REQUIREMENTS: Copy all of the data below line for line, with no changes to wording, spacing, or punctuation.

INPUT DATA:
....................

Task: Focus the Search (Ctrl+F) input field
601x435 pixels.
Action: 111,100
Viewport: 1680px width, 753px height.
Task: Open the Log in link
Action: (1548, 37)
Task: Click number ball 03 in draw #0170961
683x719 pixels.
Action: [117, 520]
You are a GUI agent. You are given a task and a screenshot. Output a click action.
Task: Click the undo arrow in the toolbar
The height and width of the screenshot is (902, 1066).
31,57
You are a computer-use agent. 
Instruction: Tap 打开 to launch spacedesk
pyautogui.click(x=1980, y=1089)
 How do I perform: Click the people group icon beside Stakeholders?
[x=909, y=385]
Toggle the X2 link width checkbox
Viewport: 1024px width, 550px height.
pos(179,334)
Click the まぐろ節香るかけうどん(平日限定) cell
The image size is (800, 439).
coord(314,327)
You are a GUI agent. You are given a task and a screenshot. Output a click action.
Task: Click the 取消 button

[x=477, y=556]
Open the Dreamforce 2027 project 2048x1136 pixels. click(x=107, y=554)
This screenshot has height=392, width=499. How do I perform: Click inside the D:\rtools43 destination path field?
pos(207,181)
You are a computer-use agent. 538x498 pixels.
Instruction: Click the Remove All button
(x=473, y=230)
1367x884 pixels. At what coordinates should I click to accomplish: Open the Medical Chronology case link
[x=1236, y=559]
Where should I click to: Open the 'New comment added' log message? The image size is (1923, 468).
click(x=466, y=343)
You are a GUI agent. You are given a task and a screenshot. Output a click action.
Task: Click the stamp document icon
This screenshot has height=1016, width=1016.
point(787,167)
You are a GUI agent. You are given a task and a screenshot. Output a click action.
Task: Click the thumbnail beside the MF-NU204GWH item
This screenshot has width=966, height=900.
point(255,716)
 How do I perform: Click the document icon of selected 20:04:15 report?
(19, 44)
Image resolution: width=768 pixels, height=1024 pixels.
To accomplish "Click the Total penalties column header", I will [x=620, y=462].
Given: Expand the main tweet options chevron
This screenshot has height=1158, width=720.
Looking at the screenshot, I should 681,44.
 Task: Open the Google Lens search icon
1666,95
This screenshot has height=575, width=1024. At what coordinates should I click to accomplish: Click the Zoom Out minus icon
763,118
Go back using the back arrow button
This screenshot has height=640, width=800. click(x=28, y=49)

....................

FINISHED EXERCISE:
Task: Focus the Search (Ctrl+F) input field
601x435 pixels.
Action: 111,100
Viewport: 1680px width, 753px height.
Task: Open the Log in link
Action: (1548, 37)
Task: Click number ball 03 in draw #0170961
683x719 pixels.
Action: [117, 520]
You are a GUI agent. You are given a task and a screenshot. Output a click action.
Task: Click the undo arrow in the toolbar
The height and width of the screenshot is (902, 1066).
31,57
You are a computer-use agent. 
Instruction: Tap 打开 to launch spacedesk
pyautogui.click(x=1980, y=1089)
 How do I perform: Click the people group icon beside Stakeholders?
[x=909, y=385]
Toggle the X2 link width checkbox
Viewport: 1024px width, 550px height.
pos(179,334)
Click the まぐろ節香るかけうどん(平日限定) cell
The image size is (800, 439).
coord(314,327)
You are a GUI agent. You are given a task and a screenshot. Output a click action.
Task: Click the 取消 button

[x=477, y=556]
Open the Dreamforce 2027 project 2048x1136 pixels. click(x=107, y=554)
This screenshot has height=392, width=499. How do I perform: Click inside the D:\rtools43 destination path field?
pos(207,181)
You are a computer-use agent. 538x498 pixels.
Instruction: Click the Remove All button
(x=473, y=230)
1367x884 pixels. At what coordinates should I click to accomplish: Open the Medical Chronology case link
[x=1236, y=559]
Where should I click to: Open the 'New comment added' log message? The image size is (1923, 468).
click(x=466, y=343)
You are a GUI agent. You are given a task and a screenshot. Output a click action.
Task: Click the stamp document icon
This screenshot has height=1016, width=1016.
point(787,167)
You are a GUI agent. You are given a task and a screenshot. Output a click action.
Task: Click the thumbnail beside the MF-NU204GWH item
This screenshot has width=966, height=900.
point(255,716)
 How do I perform: Click the document icon of selected 20:04:15 report?
(19, 44)
Image resolution: width=768 pixels, height=1024 pixels.
To accomplish "Click the Total penalties column header", I will [x=620, y=462].
Given: Expand the main tweet options chevron
This screenshot has height=1158, width=720.
Looking at the screenshot, I should 681,44.
 Task: Open the Google Lens search icon
1666,95
This screenshot has height=575, width=1024. At what coordinates should I click to accomplish: Click the Zoom Out minus icon
763,118
Go back using the back arrow button
This screenshot has height=640, width=800. click(x=28, y=49)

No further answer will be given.